To further illustrate this point, the graph below displays different health issues of cows and their effect on increasing days open:
(data from: Borsberry and Dobson 1989; Collick et al. 1989)
As you can see, each of the five diseases increased the days open in comparison with that of healthy cows (Normal). Proper herd management technology would provide dairy farmers the ability to receive constant data on their herd, alerting them to health concerns and enabling early treatment and cure well before they become a fertility issue.
The Importance of Accurate Heat Detection
Since conception rates are highest when insemination is performed 13-18 hours before ovulation, estrus is possibly the most important reproductive parameter to detect on a dairy farm. In many herds estrus is detected by farm teams through visual observation, including mounting behaviors.
Visual detection, however, captures only 50% of heat events on average. Due to the short time frame in which heat signs can be detected, estrus detection is especially difficult in a large herd.
Farming technologies that accurately detect estrus for individual cows within a herd at any given point would greatly increase the reproductive efficiency of large farms.
A Multifaceted Herd Management (and Fertility) Solution
As we've explained above, herd fertility is complex, and can be affected by a variety of factors. Leading dairy farm technology that addresses fertility must be sophisticated enough to address each of these factors.
Afimilk's AfiAct II technology does exactly this, providing the highest possible cow heat detection rate, updated on the hour, for herds of any size.
The technology brings key insights into cow health and performance, including reproduction performance analysis. By presenting a wealth of indications on each individual cow through AfiTag II's animal behavior monitoring devices attached to the cow's leg, the system is able to analyze fertility parameters such as pregnancy rates, conception rates, days open, cycle distribution, average days in milk and calving intervals, and more to follow up on fertility performance of the herd.

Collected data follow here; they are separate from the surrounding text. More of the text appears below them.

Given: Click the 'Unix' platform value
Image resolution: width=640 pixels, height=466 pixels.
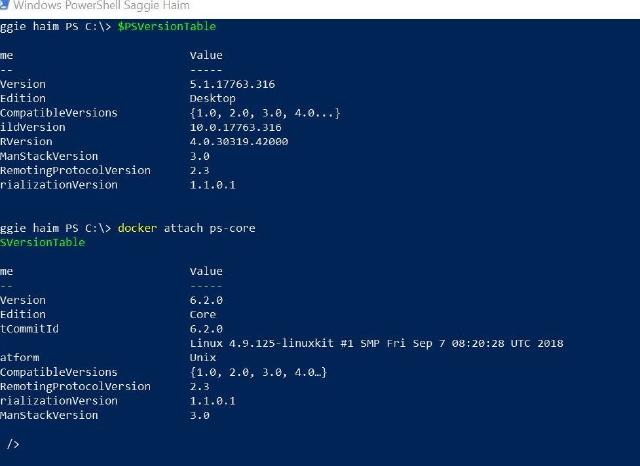Looking at the screenshot, I should coord(203,357).
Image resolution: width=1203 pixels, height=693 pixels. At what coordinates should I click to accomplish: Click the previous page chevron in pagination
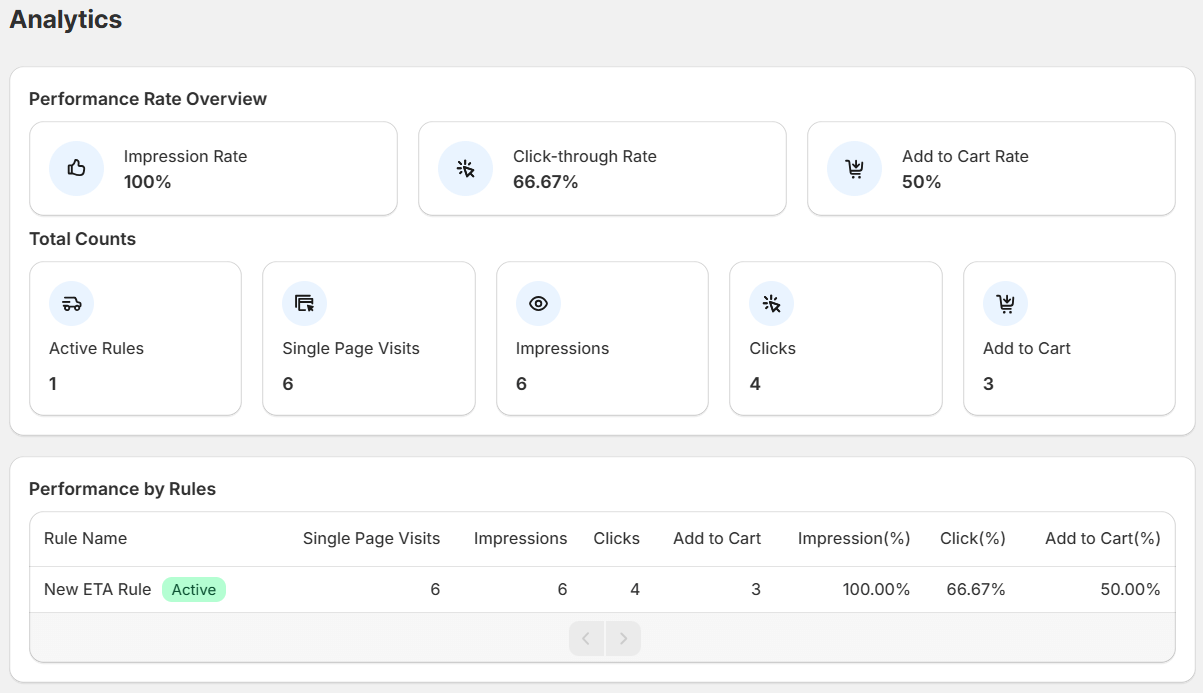tap(586, 638)
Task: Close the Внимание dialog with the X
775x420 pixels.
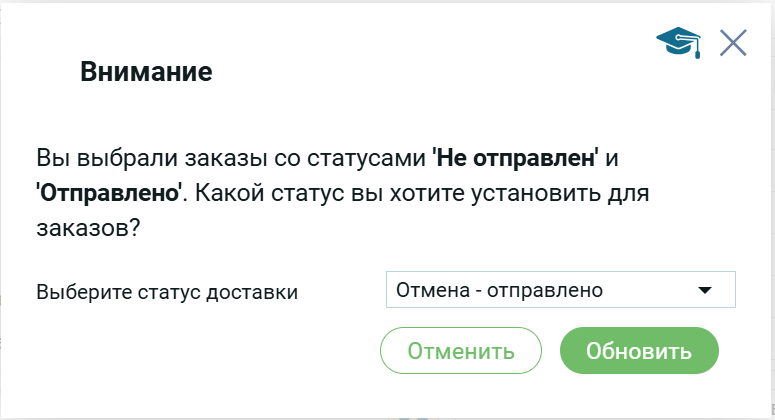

Early detection of changes in individual or group behavior allows timely treatment of cows or environmental problems, thus improving opportunities for conception. Improving cow welfare also leads to higher milk production and better milk quality. The AfiTag II systems can also be integrated with Afimilk's automated milking systems that track each lactating cow's milk production, along with parameters the herd manager seeks to analyze.
AfiAct II also detects heat very efficiently in various dairy environments such as grazing cows, heifer pens and even tied up cows. In addition, AfiAct II uses the behavior measurements to detect approaching calving in dry pens.
This holistic and multifactorial approach allows modern dairy farmers to implement more effective dairy herd management and achieve improved fertility.